I maybe used the Construct timeline once or twice in my projects since i found it to be extremely confusing and non-intuitive. If i have to think longer than 30 seconds about how a timeline works, there's really something wrong, sorry, but by now after using so many timelines, this is just something so standardized, that it should work in a more standardized way. Beside that, in my experience the timeline used to crash a lot. I don't know how it is these days, it might be better.
In any case, the claim that Construct is the "BEST and EASIEST" animation tool to me is just either delusional or simply a very bold claim that can be debunked and backfire very easily.
Construct's animation features are just very clearly developed with neither a clear understanding of animation workflows nor any sort of input from professional animators and it shows. The interactivity might be nice but it's probably already a total overkill for most animators, who definitely won't spend the time learning the ins and outs of the event sheets. As intuitive as they are, they still need time to learn. Compared to something like Rive or all your usual prototyping tools like Figma or Invision, which can export HTML 5 and offer easy(er) to use interactivity features as well, it's really not all that intuitive as you might think.
Again, i don't mean to be nasty or criticising just for the sake of it but it seems to me, that Scirra tries to enter a market that they neither really understand the customer base nor the competition. They saw an opportunity to kill two flies with one blow with the timeline and went for it, which is commendable, but for Construct Animate to be in any way a consideration for animators it would need a HUGE and i mean HUGE, probably months to years, amount of research, programming, testing and marketing.
I just hope they didn't bite off more than they can chew and hope they really go in and look at whats out there and what the people they want to sell this to actually need. Which also brings me to this: WHO is this for exactly? WHAT animators? Motion Graphics people who work for video? Definitely won't use it, and one video export option with a file format that is highly compressed won't change that either (usually you animate either directly in the compositing software or export image sequences and then go to compositing or some ProRes or other video format with less noticable compression).
Character animators, game animators, UI designers, etc. etc. there is really no clear indication, who they want to develop this for...

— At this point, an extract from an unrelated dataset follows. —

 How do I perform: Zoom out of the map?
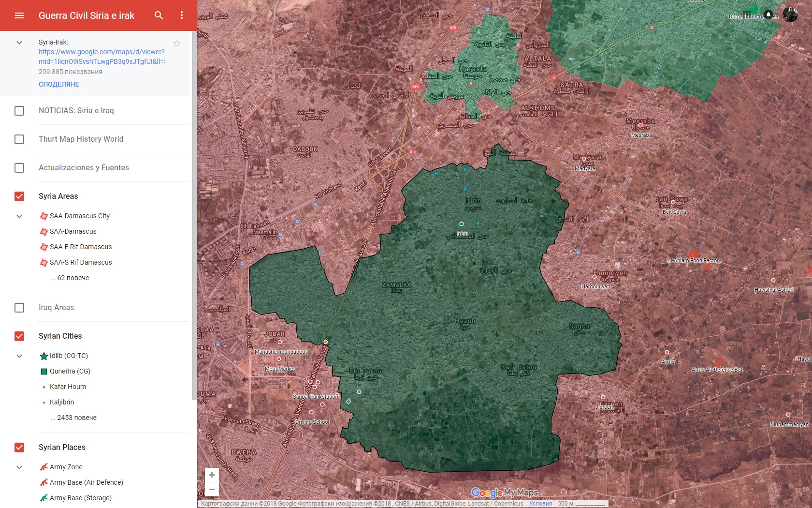click(212, 489)
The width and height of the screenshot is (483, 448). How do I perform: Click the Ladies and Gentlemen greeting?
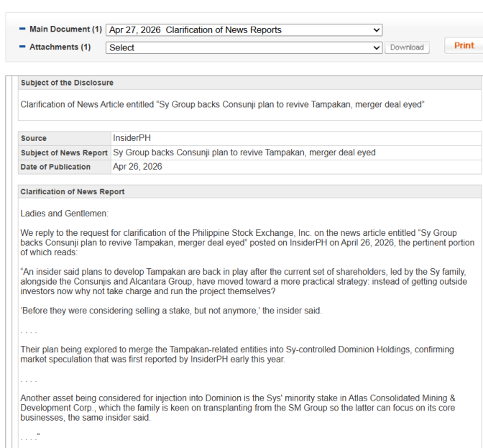[64, 214]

I've never been this critical of any of Scirra's decision and i've been with them since the early C2 days and was a day one adopter of C3. But this project, to me, doesn't seem to be under a good star, unless they are willing to put enormous resources into it and i can't see how that will NOT affect C3.
But just my 2 cents, rant over :D
This. It doesn't seem anyone who animates for a living was actually spoken to, and the way timeline animation works here and in C3 is the very definition of counterintuitive compared to every other piece of animation software I can think of.